Have your say on proposed closure of Melton birth unit
Plans to close Melton’s St Mary’s Birth centre are included in a major public consultation launched today (Monday) by the local health authority.
The proposals, which would see the town baby unit relocated to a new midwifery-led service at the Leicester General Hospital, were first mooted in 2016 as part of a drive to centralise maternity services for women across Leicestershire and Rutland in Leicester.
It forms part of a scheme to significantly reconfigure hospital services to include a new maternity hospital and the first single-site dedicated children’s hospital in the East Midlands at Leicester Royal Infirmary and the expanding of Glenfield Hospital by a third to create a planned care treatment centre for operations and emergency procedures.
The government has pledged £450million for the work to be carried out but whether it happens depends on the results of public feedback in the consultation, which will last until December 21.
Melton residents are urged by the three NHS clinical commissioning groups covering Leicester, Leicestershire and Rutland to say what they feel about the proposals to relocate St Mary’s Birth Centre, which caters for low risk births only.
If the closure of the Melton unit is approved it would still be some years off, the health authority says, and existing staff would be relocated to maternity services at the city hospitals.
Part of the reason for proposing to close St Mary’s is because it has had a diminishing number of births in recent years with 141 there in the year 2018 to 2019, at an average of less than three a week.
It would need at least 500 births a year to be a viable service, the health authority say.
It is also considered too far away for mums in other parts of Leicestershire to easily get to.
Andrew Furlong, medical director for University Hospitals of Leicester NHS Trust, told the Melton Times at a press briefing: “It’s difficult to know why St Mary’s is under-utilised because a lot of work has been done to promote the services there.
“Where it is located might be a factor - it could be that the catchment area of people living in and around Melton is not big enough for a birthing centre and the transport links are not good enough.
“We have to ask the question, ‘do people in Melton want that birth unit?’
“There is also a trend where women like to have their babies somewhere which is co-located with other health facilities in case something goes wrong.”
If the birth centre is closed in Melton, local mums would still have access to community maternity services in the town and the option to use a home birth team but they would face a 20-mile journey into the city if they prefer a hospital birth.
Mr Furlong said the overall transformation of health services will take up to seven years and that the Melton birth unit closure and relocation would not be one of the first projects on the list.
He commented: “We have spoken to staff at the St Mary’s unit and they are supportive of a maternity unit being set up at The General.
“We would be looking to move them across to the Leicester maternity services although we will be sensitive to their needs and some would be involved in the community maternity services which would continue in Melton.”
The number of babies born at St Mary’s in recent years are: 2008 - 237; 2009 - 277; 2010 -260; 2011 - 254; 2012 - 252; 2013 - 240; 2014 - 195; 2015 - 162; 2016 - 181; 2017 - 127; 2018 - 131; 2019 - 141.
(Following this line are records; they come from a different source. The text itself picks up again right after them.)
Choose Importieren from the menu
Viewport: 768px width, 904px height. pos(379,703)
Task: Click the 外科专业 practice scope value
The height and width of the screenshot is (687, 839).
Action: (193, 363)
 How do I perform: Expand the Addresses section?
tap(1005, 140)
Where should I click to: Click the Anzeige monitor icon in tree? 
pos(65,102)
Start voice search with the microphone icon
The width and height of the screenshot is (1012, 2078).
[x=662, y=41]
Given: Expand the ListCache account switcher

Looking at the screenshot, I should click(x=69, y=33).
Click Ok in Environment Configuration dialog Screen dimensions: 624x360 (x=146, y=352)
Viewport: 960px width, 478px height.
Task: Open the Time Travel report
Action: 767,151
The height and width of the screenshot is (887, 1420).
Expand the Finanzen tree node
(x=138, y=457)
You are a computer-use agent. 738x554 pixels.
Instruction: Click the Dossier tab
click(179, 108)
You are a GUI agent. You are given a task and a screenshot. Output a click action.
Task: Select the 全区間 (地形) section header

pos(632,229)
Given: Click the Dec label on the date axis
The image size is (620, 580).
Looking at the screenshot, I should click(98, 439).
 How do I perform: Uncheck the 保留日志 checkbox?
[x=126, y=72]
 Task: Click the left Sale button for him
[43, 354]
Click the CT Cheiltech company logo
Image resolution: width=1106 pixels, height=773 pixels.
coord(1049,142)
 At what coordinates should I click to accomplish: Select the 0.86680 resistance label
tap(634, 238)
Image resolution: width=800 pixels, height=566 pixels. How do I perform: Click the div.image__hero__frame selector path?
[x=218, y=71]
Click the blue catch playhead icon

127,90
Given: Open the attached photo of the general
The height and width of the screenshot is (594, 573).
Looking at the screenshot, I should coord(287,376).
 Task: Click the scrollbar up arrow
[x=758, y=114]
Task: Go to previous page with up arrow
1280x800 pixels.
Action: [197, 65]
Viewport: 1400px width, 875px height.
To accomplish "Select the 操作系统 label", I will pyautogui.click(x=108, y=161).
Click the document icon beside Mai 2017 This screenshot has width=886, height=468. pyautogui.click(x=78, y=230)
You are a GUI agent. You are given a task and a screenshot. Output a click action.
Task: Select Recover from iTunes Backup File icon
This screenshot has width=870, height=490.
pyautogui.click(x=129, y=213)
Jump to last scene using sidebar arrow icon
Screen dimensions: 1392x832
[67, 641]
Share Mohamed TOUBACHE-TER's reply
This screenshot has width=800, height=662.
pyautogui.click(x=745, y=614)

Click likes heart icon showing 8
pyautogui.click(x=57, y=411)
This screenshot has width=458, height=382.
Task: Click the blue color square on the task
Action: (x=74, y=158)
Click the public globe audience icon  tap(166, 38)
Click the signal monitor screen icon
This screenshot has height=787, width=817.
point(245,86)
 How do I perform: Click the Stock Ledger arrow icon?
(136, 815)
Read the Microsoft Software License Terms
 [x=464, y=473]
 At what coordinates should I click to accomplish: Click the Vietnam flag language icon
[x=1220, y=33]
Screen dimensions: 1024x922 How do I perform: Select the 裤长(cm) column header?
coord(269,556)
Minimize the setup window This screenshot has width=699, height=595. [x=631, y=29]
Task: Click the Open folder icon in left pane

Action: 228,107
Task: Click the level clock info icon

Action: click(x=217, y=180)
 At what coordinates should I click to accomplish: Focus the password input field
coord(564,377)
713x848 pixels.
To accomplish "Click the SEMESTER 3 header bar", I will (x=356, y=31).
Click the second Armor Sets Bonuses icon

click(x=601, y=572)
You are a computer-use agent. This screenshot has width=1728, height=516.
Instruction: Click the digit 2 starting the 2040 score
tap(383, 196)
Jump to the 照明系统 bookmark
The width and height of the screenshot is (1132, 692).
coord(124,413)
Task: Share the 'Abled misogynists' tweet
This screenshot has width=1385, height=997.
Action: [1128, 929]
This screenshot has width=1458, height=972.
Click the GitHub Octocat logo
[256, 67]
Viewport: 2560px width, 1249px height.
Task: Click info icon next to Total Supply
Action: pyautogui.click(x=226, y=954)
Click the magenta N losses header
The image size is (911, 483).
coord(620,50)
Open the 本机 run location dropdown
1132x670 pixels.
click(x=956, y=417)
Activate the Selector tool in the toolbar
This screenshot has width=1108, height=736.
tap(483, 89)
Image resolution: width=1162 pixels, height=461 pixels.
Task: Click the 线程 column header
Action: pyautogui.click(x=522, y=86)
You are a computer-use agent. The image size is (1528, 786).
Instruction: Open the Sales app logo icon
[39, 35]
The overall Leicester hospitals revamp would provide 139 more hospital beds and move all acute care - patients receiving treatment for severe injury or illness, urgent medical conditions and those recovering from surgery - to the Leicester Royal Infirmary and to Glenfield Hospital.
A new community health campus with non-acute services would be created on the site of Leicester General Hospital, including in-patient beds for patients
recovering from a stroke, new GP direct access imaging facilities such as x-rays and scans to help diagnose conditions quicker, plus the retention of the existing diabetes centre of excellence.
The health authority believe the new set-up would be a far better use of resources and address the challenges of modern healthcare where people live longer and more of us survive and live with serious conditions such as cancer and heart disease.
The new set-up would, however, mean longer journey times for 30 per cent of patients across the county, it admits.
Mr Furlong added: “The way our hospitals are set up is a matter of history rather than design.
“We have old buildings, with services spread too thinly across three sites and in ways that make delivering care very challenging.”
Health officials were asked at the briefing about how importantly public views will be taken on board in the consultation.
Caroline Trevithick, executive director of nursing, quality and performance for the local CCGs, said: “People often say to us ‘it’s a done deal’ when we launch a consultation like this.
“But it’s important to remember that these plans have come out of years of conversations with members of the public as well as clinicians.
“We need to know if any of these proposals will adversely impact on people’s lives and we will take the feedback into consideration before any final decisions are made.”
To see the full consultation document and complete the questionnaire survey go online at www.betterhospitalsleicester.nhs.uk or email emailing [email protected] for further details or alternatively call 0116 295 0750 to have a hard copy sent out to you.
Every householder across Leicestershire and Rutland will also receive information about the proposals as part of the public consultation exercise.